Hidden challenges in palliative cancer care: our calls to action
Marie Curie produces a range of policy publications on end of life care issues. Our latest report finds that people with cancer are often waiting too long for palliative care, and that there are disparities in care and support between cancer types.
We’re working towards everyone having the right to palliative care when they need it, regardless of their personal circumstances or what condition they have.

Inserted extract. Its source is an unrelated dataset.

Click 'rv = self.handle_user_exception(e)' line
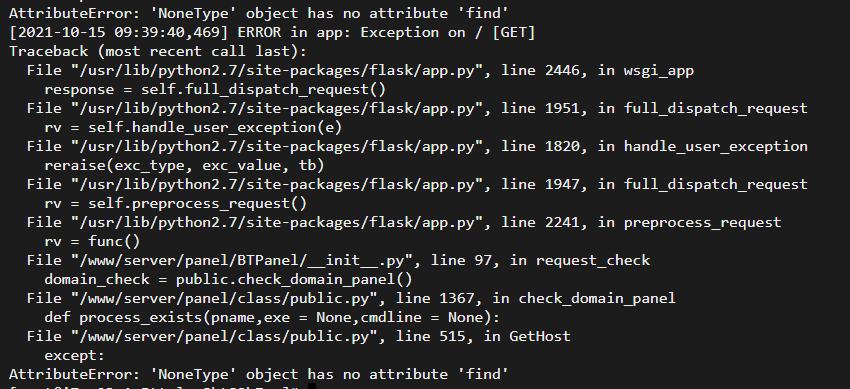Screen dimensions: 850x389 pyautogui.click(x=193, y=127)
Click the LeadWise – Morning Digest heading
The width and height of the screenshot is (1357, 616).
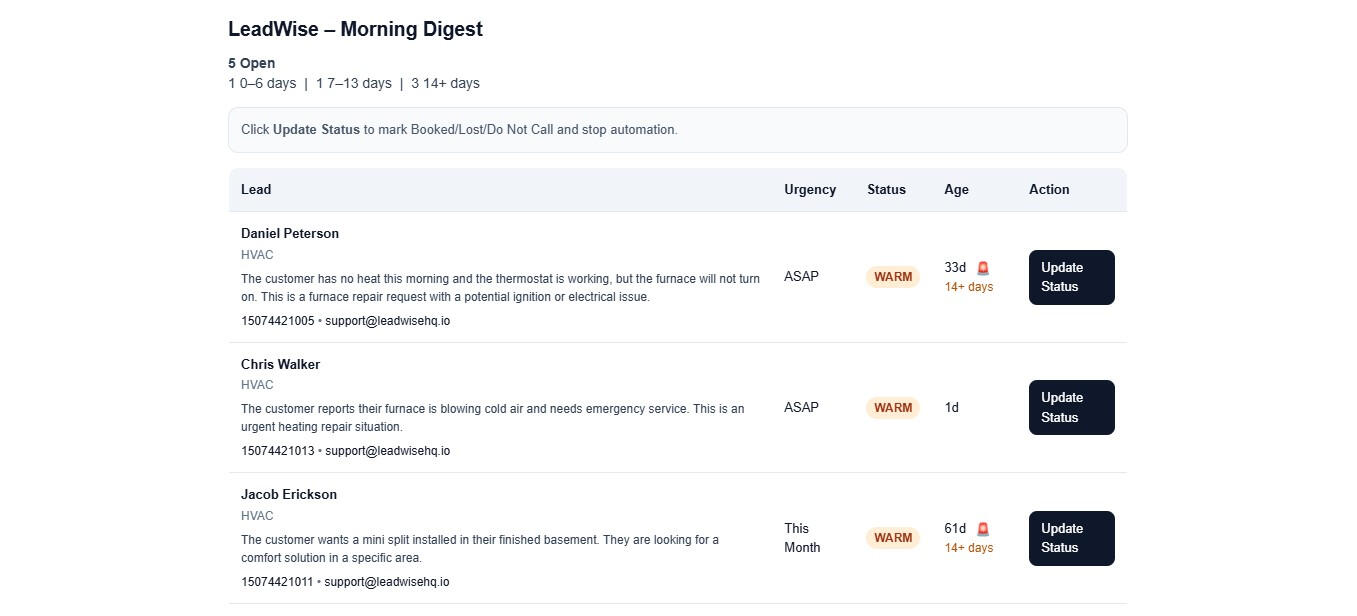tap(355, 29)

Last year, we published Triggers for Palliative Care, which looked at improving access for people with conditions other than cancer, after a report by the London School of Economics found that they were less likely to receive the care they need. However, through our conversations with families and our review of evidence, we know that people with cancer are still missing out on high-quality care and support, when and where they need it.
Identifying the challenges
Our latest report, The Hidden Challenges of Palliative Cancer Care, backed by Bloodwise and The Brain Tumour Charity, sets out some of the major challenges in palliative cancer care:
- The idea that palliative care is a last resort. Research shows that earlier referral to palliative care is associated with improved quality of life and reduced likelihood of dying in hospital, while helping family carers to stay healthy, and yet people with cancer aren’t being referred until the final weeks of life.
- Breakdown in communication with healthcare professionals. Many doctors and nurses report a lack of confidence and inadequate training in how to talk about dying. This can result in patients and families not having the information they need to make informed decisions about care.
- Having a certain type of cancer. Research shows that people with blood cancer or brain tumours are more likely to have unmet needs. We have worked with the charities Bloodwise and The Brain Tumour Charity to produce this report and hope to keep working together to ensure everyone gets the care they need.
Calling for action across the UK
As our population ages, people are likely to live for longer with complex conditions and the number who die from cancer is predicted to grow. We need to keep palliative and end of life care high on the agenda so it is ready to meet people’s needs now and in the future.
The Independent Cancer Taskforce’s 2015-2020 strategy for England is an opportunity to start making timely palliative care assessment – preferably at diagnosis – a reality for people with cancer in England. We are calling for NHS England to deliver on its recommendations.
More widely, we continue to call for:
- more training for healthcare professionals
- greater awareness of palliative care
- improved ‘out of hours’ and community care, including support for family carers.